Task directions: Write out each record below exactly as it appears, with no pictures.

Material for the task:
================================
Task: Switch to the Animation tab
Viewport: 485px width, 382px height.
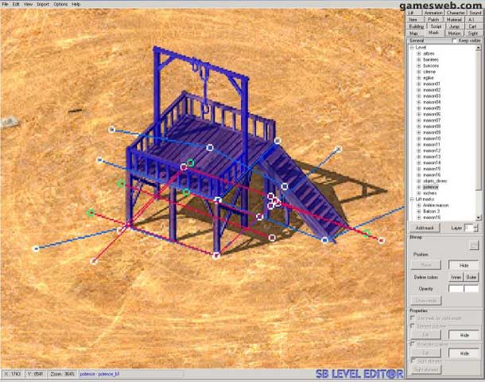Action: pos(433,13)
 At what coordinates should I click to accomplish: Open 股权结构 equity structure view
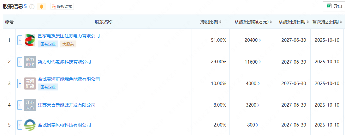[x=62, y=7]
================================
Solution:
Task: Switch to the Animation tab
Viewport: 485px width, 382px height.
Action: pos(433,13)
 At what coordinates should I click to accomplish: Open 股权结构 equity structure view
[x=62, y=7]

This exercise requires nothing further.